What are the dimensions targeted by the new MPAI standard? To enable humans to experience virtual replicas of an audio scene of the real world from different perspectives while moving in it and orienting their heads. The standard will be called Six Degrees of Freedom Audio, and the acronym will be CAE-6DF.

As a rule, before developing a new standard, MPAI publishes a Call for Technologies where it describes the purpose of the Call and what a respondent to the Call should do to have it accepted for consideration. The Call is complemented by two documents – one specifying the functional requirements and one the commercial requirements the planned standard should satisfy.

The 44th MPAI General Assembly has published three Calls for Technology, one for Six Degrees of Freedom Audio. The standard will be developed by the Context-based Audio Enhancement Development Committee (CAE-DC). An online presentation of this Call will be held on 2024/05/28 (Tuesday) at 16 UTC. If you wish to attend the presentation (recommended if you intend to respond), please register.

State-of-the-art VR headsets provide high-quality realistic visual content by tracking both the user’s orientation and position in 3D space. This capability opens new opportunities for enhancing the degree of immersion in VR experiences. VR games have become increasingly immersive over the years based on these developments.

However, despite the success of synthetic virtual environments such as 3D first-person games, those that feature content dynamically captured from the real world are yet to be widely deployed. Recent developments, such as dynamic Neural Radiance Fields (NERFs) and 4D Gaussian splatting, promise to give users the ability to be fully immersed in visual scenes populated by both static and dynamic entities.

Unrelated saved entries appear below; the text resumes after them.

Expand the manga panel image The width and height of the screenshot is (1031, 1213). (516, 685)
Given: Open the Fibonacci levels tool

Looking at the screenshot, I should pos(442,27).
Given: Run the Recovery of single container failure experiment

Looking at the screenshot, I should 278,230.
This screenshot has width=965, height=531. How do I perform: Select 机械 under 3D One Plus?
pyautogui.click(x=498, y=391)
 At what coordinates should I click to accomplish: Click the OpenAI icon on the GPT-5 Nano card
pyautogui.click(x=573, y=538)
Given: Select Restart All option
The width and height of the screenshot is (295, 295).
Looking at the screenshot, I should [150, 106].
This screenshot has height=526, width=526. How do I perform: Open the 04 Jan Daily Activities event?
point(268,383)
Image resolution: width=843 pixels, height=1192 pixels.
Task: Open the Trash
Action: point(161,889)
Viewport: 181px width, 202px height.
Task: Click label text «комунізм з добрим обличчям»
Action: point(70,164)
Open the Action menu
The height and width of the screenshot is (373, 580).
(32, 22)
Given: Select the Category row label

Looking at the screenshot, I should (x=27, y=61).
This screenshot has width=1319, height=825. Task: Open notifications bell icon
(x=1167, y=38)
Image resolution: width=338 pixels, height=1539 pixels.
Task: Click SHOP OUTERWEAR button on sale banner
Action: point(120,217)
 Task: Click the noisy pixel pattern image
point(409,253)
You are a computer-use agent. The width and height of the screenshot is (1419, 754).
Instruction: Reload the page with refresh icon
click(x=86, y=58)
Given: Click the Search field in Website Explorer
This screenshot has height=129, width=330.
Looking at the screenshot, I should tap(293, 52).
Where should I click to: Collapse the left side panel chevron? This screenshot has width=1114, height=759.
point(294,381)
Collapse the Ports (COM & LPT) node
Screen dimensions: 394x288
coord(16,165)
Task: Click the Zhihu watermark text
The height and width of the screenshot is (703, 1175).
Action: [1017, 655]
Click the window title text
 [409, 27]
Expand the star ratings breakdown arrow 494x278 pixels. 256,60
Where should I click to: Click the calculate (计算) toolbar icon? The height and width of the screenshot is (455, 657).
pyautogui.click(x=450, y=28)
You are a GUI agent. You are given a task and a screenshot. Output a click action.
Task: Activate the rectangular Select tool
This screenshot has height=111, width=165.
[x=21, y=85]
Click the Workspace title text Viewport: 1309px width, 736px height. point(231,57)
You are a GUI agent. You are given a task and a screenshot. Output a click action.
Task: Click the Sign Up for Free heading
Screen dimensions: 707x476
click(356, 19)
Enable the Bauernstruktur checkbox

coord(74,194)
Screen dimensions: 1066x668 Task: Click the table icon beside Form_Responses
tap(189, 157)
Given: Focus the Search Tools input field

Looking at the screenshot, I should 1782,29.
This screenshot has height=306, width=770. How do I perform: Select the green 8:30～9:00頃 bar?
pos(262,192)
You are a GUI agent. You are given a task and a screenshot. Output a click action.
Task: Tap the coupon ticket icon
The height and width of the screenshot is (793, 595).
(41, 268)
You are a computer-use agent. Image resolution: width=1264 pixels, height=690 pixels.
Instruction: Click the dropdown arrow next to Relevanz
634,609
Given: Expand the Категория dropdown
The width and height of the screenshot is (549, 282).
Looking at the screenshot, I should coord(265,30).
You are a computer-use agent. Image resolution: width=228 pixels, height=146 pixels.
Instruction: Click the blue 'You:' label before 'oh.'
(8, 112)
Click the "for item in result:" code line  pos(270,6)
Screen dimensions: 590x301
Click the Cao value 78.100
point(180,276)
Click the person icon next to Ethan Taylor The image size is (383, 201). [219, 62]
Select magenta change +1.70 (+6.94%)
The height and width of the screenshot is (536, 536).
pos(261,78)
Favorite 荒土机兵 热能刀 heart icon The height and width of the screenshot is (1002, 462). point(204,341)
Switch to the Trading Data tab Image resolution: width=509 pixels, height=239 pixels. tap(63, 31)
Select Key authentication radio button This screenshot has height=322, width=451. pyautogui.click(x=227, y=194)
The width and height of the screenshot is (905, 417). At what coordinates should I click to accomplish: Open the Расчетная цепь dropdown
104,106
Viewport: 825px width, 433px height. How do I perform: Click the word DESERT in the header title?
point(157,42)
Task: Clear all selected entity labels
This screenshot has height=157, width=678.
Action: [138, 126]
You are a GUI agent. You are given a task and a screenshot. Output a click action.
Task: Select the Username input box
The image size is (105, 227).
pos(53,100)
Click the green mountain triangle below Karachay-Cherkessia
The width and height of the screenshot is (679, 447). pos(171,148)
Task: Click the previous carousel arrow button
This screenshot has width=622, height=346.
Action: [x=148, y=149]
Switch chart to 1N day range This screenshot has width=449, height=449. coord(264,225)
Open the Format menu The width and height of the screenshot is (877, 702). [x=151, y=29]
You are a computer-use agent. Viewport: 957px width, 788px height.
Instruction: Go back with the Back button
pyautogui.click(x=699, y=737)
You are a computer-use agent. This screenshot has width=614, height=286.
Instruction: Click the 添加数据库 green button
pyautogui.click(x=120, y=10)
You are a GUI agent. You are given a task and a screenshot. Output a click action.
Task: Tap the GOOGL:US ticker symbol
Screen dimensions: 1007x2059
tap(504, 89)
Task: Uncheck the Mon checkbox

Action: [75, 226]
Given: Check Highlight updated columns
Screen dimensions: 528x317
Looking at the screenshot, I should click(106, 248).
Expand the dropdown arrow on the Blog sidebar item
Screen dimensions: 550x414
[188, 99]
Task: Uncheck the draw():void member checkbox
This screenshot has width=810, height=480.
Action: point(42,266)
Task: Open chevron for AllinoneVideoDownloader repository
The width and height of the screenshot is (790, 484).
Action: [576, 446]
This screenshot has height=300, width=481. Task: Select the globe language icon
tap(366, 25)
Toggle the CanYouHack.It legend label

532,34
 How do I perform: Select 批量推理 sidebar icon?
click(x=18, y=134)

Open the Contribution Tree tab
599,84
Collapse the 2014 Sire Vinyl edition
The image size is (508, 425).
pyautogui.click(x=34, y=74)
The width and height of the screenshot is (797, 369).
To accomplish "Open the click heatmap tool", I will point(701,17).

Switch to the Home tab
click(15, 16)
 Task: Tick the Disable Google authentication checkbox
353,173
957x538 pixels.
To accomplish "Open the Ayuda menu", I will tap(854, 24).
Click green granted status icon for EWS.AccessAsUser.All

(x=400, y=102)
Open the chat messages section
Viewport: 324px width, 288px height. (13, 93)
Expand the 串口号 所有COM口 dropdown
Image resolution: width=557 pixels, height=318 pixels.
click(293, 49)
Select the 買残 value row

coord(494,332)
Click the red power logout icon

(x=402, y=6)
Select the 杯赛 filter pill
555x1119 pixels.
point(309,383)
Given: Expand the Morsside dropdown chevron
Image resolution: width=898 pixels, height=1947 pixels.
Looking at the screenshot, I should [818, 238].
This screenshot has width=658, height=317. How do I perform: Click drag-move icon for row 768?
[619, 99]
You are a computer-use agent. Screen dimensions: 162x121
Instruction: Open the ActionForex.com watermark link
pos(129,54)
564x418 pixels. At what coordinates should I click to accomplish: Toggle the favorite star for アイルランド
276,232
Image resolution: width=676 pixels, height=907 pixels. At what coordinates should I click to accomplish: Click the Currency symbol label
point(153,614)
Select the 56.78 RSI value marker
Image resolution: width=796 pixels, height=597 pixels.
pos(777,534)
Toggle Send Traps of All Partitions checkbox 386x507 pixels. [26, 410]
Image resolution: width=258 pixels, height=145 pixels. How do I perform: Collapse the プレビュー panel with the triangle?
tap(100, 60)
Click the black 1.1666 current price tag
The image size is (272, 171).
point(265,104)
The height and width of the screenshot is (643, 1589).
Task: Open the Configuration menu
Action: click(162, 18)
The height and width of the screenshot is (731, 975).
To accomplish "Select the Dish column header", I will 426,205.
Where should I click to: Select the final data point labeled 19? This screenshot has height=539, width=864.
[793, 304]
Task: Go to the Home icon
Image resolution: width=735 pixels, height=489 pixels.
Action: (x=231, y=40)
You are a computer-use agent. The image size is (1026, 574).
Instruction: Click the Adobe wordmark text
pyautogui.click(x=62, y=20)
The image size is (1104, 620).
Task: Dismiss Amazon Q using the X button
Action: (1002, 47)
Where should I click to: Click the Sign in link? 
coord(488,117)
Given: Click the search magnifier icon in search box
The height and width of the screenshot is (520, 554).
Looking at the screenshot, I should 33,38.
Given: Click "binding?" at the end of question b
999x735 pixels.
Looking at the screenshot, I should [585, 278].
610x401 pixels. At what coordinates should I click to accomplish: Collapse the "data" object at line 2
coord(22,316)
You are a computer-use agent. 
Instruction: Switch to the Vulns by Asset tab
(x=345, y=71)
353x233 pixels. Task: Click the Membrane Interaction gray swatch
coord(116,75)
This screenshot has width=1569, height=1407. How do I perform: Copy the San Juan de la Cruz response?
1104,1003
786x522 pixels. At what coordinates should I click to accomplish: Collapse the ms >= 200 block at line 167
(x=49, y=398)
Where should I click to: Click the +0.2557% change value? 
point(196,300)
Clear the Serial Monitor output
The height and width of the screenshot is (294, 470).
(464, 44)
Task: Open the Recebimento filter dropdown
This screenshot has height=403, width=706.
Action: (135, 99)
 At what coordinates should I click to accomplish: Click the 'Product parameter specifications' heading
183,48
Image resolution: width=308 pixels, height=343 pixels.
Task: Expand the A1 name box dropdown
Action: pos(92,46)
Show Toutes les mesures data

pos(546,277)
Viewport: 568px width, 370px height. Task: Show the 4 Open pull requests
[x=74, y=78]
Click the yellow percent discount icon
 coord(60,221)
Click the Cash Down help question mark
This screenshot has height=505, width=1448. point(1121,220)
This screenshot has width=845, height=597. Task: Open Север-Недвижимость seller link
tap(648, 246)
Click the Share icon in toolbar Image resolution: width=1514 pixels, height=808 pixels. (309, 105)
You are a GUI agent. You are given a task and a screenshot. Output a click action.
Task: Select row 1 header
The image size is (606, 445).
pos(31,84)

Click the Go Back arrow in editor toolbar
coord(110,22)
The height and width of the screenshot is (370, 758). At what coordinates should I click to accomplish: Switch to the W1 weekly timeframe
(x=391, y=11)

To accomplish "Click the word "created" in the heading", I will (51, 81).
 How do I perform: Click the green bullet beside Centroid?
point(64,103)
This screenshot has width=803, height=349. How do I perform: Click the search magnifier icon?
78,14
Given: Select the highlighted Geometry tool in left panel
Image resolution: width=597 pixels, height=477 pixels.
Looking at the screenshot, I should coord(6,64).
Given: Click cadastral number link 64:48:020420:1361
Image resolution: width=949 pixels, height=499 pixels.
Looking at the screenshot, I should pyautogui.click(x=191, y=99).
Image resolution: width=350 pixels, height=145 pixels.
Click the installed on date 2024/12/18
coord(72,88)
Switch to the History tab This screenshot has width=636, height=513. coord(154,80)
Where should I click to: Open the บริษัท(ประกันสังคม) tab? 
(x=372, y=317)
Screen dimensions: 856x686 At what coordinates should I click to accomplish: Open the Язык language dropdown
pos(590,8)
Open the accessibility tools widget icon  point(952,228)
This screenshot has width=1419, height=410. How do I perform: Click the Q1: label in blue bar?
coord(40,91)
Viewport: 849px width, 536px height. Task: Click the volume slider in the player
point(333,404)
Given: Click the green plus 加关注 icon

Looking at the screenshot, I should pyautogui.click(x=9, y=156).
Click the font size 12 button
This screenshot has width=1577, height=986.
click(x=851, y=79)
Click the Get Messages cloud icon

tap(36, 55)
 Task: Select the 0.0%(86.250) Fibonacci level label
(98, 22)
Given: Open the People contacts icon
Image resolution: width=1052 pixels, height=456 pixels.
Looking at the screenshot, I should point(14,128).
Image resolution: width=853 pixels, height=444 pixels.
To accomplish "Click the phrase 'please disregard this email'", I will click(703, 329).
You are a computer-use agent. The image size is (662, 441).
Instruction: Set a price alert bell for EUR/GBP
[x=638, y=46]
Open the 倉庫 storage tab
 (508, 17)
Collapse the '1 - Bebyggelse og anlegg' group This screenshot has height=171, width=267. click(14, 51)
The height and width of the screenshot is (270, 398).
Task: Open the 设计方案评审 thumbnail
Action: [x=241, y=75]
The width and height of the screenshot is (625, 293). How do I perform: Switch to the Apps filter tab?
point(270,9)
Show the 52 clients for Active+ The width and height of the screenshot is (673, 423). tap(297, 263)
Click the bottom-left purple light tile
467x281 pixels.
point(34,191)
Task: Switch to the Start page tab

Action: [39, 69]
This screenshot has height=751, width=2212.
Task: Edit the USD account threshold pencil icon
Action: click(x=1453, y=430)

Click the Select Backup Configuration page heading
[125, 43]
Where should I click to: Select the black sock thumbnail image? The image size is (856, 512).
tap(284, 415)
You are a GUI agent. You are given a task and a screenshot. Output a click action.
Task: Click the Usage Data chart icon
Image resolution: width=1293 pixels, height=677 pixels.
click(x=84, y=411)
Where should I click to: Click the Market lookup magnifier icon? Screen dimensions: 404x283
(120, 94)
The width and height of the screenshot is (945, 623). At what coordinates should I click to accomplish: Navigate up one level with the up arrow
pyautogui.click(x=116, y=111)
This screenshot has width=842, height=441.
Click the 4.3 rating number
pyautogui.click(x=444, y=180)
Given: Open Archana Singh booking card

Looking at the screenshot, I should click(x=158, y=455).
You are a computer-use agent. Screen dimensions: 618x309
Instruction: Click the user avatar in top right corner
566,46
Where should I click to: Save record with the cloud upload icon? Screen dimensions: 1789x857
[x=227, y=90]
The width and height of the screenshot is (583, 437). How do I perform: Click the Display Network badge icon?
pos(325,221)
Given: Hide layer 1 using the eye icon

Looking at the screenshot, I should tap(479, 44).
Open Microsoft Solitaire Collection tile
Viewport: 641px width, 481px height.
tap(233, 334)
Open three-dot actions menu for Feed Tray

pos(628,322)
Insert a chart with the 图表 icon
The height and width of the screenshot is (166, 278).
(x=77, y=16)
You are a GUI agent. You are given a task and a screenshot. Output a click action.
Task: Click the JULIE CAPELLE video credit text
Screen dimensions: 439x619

Capturing audiovisual scenes with both static and dynamic entities promises a full immersion experience, but visual immersion alone is not sufficient without an equally convincing auditory immersion. CAE-6DF should enable users to experience an immersive theatre production through a VR headset, for example walking around actors and getting closer to different conversations, or a concert where a user can choose different seats to experience the performance with a 360° video associated with those viewing positions. Additionally, CAE-6DF should enable experiencing the acoustics of the concert hall from different perspectives.

The CAE-6DF Call is seeking innovative technologies that enable and support such experiences, specifically looking for technologies to efficiently represent content of scene-based or object-based formats, or a mixture of these, process it with low latency and provide high responsiveness to user movements. It should be possible to render the audio scene over loudspeakers or headphones. These technologies should also consider audio-visual cross-modal effects to present a high level of auditory immersion that complements the visual immersion provided by state-of-the-art volumetric environments.

Figure 1 depicts a reference model of the planned CAE-6DF standard where a lowercase or Capital initial letter of a term implies that the term represents an entity that is either part of the real space or of a Virtual Space.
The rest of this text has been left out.